All I remember is that wkhtmltopdf was easier to tweak and compose with.

btown · on Oct 21, 2018

https://prerender.com/ is a great service (fully MIT-licensed at https://github.com/prerender/prerender ) for this type of thing, both for rendering internal pages and for scraping/rendering external sites that rely heavily on client-side code.

liftbigweights · on Oct 21, 2018

You can also use pdf printers available in linux distros and even windows now.

bramd · on Oct 21, 2018

I'm still looking for a service like this, but that creates a nicely tagged PDF and conveys the HTML structure in the PDF tags.

Tagged PDFs are a requirement in many processes for accessibility or archival reasons.

gildas · on Oct 21, 2018

Why not using HTML instead of PDF? I'm the author of an extension that allows to save faithfully a web page into an HTML file [1]. From my point of view, that should be the best solution for archiving web pages in a file. Votes on HN disagree with me though [2], I wished I could understand why.

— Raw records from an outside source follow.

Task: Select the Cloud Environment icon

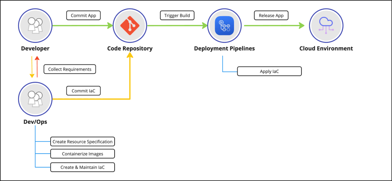Action: pyautogui.click(x=326, y=25)
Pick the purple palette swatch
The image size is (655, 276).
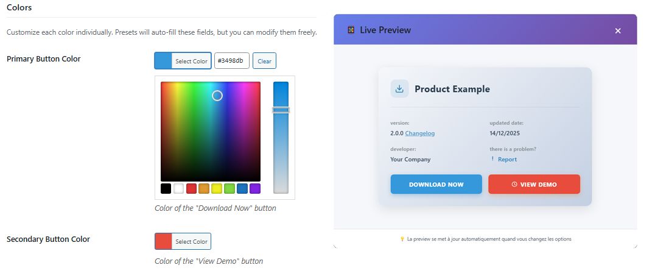255,189
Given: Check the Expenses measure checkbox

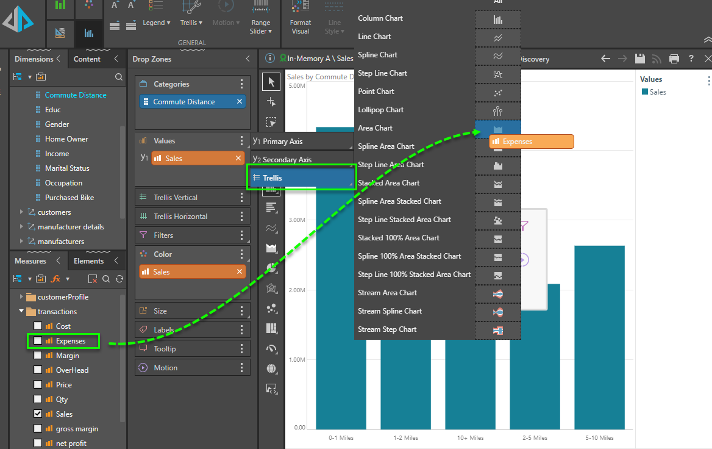Looking at the screenshot, I should click(x=38, y=341).
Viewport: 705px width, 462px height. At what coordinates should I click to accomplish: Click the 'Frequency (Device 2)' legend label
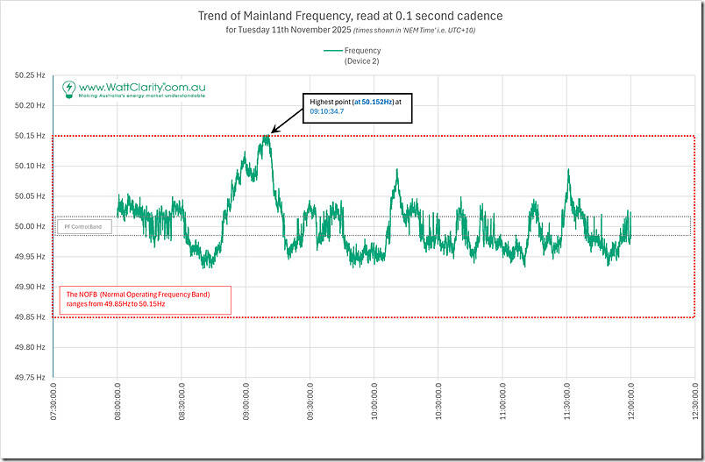coord(362,56)
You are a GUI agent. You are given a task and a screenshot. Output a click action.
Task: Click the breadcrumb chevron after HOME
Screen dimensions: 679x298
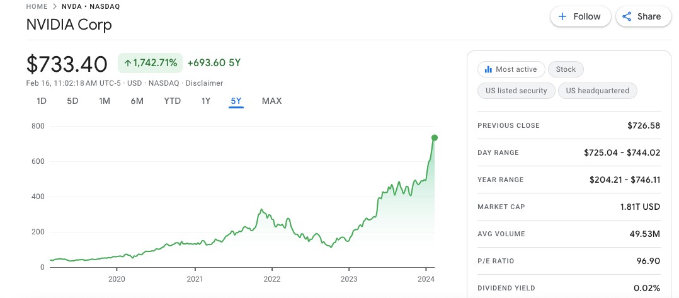coord(55,6)
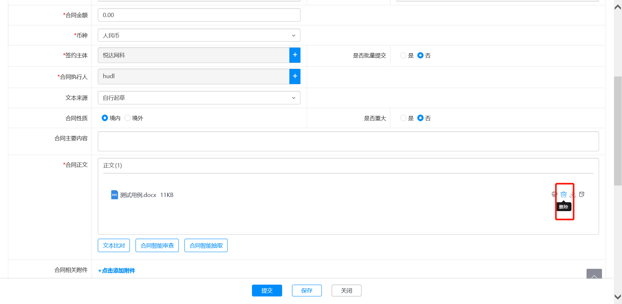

[1] https://github.com/gildas-lormeau/SingleFile

[2] https://news.ycombinator.com/item?id=18243721

Ibethewalrus · on Oct 21, 2018

read recently PDF is defacto standard by government

jotto · on Oct 21, 2018

alternatively if you want a SaaS REST API:

   curl https://service.prerender.cloud/screenshot/https://google.com/ > out.jpg

   curl https://service.prerender.cloud/pdf/https://google.com/ > out.pdf

   curl https://service.prerender.cloud/https://google.com/ > out.html

https://www.prerender.cloud/

fastball · on Oct 21, 2018

Why not just

> Print

> Open as PDF

?

supermatt · on Oct 21, 2018

To save your microservice having to run a graphical environment and simulate mouse interaction?